*Your goal*
If a line in the following entries contains the string "blue", it counts toward the total; report only that total.

+-------+

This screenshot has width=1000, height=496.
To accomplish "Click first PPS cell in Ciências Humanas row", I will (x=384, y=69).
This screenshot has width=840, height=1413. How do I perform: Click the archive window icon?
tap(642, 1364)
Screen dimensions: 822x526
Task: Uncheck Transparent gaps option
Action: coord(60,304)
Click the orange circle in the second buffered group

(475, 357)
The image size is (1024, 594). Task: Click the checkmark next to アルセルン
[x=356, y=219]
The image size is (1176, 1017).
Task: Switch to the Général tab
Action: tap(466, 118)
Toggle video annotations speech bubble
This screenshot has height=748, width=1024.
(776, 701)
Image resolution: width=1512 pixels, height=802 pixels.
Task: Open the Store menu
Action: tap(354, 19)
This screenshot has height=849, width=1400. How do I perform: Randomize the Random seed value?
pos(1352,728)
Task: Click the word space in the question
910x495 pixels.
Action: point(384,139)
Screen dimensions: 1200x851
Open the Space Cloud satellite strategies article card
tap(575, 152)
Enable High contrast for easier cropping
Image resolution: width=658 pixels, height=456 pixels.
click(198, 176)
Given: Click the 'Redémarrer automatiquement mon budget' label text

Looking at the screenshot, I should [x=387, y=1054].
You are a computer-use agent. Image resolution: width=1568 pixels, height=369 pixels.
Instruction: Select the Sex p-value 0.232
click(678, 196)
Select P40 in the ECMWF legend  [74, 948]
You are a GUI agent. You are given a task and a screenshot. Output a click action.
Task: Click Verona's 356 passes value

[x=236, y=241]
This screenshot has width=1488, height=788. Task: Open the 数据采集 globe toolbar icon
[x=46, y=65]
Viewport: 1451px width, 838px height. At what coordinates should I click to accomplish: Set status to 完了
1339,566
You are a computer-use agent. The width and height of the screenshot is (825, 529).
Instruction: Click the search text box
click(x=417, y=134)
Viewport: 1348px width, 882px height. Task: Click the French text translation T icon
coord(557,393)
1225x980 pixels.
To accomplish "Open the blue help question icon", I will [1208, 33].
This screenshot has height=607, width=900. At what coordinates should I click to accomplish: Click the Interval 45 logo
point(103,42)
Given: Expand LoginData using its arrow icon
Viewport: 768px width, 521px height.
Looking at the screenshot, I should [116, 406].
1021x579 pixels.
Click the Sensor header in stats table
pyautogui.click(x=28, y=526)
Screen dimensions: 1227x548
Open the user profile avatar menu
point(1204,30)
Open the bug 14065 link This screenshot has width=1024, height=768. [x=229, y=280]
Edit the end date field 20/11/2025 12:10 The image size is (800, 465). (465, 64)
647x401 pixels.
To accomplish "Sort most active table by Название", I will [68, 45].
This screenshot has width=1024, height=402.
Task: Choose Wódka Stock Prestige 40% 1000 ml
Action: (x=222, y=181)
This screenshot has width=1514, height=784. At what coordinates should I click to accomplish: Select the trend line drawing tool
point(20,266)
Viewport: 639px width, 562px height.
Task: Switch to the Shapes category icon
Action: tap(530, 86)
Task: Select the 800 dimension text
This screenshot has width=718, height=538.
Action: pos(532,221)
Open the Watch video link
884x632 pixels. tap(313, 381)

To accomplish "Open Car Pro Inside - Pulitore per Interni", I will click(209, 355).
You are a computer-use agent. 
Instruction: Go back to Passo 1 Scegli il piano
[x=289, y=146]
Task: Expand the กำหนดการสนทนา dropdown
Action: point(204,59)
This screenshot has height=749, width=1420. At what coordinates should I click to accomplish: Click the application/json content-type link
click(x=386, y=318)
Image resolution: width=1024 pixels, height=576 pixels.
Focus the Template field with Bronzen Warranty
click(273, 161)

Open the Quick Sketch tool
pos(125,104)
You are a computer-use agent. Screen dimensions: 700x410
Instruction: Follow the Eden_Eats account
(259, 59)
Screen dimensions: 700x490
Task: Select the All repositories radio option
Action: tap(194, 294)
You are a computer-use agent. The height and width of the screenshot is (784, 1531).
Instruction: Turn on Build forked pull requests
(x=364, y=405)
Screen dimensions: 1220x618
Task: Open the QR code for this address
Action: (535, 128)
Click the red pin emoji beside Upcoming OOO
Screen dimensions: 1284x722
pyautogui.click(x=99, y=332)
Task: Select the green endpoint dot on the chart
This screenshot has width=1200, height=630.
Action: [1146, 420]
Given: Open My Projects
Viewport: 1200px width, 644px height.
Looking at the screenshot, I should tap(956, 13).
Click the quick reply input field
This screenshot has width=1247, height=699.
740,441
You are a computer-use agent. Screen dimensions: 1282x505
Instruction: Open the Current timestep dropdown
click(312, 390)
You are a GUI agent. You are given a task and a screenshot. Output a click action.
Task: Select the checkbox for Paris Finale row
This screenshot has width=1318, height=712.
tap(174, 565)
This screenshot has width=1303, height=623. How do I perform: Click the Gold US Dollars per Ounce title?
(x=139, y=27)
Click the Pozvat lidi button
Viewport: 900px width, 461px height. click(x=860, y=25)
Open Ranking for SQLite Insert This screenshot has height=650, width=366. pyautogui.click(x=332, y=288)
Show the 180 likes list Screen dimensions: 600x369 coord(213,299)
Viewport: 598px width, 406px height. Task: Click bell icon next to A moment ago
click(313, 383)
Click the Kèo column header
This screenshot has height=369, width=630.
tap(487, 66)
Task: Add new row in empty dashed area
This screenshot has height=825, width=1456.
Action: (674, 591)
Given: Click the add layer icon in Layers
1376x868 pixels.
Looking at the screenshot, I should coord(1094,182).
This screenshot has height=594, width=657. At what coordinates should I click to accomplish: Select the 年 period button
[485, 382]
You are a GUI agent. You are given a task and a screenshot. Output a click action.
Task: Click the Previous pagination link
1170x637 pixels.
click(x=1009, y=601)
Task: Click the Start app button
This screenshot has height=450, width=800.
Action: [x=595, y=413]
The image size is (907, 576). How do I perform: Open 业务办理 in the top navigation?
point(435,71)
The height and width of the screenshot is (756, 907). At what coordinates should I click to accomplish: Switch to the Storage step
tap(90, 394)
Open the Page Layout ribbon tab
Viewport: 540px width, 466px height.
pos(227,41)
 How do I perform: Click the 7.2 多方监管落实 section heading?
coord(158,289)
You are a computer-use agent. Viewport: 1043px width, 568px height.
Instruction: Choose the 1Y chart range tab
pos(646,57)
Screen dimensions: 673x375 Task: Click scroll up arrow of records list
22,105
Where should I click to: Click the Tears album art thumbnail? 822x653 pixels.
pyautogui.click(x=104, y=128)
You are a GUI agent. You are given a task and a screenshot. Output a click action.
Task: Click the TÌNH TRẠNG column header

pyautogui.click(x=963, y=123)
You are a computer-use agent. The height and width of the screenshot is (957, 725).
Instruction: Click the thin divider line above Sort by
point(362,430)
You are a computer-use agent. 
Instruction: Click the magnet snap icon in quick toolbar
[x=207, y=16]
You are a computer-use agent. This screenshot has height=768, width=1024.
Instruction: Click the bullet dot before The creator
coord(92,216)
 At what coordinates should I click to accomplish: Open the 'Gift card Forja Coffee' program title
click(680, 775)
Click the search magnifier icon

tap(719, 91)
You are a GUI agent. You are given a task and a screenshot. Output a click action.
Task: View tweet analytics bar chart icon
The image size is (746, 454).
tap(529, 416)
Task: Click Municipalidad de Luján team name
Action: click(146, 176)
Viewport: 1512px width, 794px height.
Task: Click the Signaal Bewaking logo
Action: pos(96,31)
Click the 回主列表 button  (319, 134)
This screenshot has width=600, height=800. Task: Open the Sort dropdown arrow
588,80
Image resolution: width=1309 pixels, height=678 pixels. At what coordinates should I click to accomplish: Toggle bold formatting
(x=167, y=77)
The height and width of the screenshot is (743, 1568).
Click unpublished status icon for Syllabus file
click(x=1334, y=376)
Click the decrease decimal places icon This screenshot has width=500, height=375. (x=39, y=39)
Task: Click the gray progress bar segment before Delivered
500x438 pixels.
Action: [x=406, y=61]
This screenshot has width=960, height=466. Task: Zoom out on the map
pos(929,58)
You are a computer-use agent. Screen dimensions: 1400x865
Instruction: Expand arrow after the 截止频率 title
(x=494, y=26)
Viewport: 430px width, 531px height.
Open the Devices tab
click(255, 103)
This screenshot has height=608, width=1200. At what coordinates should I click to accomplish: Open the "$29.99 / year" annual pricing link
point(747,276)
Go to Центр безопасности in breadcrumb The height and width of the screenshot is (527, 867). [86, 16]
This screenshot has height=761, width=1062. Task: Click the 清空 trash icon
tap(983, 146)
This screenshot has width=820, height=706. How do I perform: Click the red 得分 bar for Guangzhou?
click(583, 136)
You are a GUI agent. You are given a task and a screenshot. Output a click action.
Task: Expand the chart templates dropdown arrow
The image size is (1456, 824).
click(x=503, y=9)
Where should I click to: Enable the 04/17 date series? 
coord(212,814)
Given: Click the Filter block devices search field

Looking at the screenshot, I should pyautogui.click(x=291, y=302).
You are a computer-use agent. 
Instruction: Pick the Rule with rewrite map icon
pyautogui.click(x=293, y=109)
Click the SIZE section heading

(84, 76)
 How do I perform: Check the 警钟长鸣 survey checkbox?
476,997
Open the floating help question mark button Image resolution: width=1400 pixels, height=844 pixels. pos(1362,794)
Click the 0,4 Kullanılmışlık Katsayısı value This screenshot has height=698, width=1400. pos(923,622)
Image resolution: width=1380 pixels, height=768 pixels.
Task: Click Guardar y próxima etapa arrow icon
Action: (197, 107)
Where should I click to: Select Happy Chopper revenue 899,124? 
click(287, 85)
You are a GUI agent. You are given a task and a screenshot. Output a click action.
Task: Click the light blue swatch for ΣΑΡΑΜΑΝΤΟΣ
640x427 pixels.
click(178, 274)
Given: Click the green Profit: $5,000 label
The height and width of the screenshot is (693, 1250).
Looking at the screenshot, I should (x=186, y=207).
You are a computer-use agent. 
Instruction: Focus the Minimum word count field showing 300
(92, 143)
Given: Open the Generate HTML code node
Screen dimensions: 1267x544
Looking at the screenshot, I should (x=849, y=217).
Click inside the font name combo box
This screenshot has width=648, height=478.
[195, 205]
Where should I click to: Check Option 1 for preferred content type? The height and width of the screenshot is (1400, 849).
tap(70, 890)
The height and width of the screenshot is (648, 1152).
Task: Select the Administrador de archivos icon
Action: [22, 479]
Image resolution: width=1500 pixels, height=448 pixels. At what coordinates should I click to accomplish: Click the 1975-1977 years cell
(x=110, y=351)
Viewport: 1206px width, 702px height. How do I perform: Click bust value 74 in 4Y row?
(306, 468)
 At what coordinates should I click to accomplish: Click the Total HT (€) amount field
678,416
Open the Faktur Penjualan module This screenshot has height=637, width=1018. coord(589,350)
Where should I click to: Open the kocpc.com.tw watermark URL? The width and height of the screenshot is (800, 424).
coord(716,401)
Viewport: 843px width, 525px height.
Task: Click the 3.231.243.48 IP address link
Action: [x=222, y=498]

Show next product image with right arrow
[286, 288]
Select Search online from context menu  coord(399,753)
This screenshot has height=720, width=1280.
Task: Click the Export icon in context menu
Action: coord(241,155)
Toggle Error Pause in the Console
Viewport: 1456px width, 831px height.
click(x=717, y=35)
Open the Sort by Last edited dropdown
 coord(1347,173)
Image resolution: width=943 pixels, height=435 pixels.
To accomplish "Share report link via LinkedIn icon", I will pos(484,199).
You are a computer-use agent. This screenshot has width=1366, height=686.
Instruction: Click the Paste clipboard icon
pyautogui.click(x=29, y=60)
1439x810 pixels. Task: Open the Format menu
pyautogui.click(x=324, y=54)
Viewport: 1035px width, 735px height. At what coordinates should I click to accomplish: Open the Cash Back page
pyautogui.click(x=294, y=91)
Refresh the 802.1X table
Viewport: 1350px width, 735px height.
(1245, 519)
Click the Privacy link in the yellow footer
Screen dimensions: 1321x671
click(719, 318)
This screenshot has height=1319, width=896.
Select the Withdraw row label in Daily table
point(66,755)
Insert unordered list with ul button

+-------+

*Output below*
2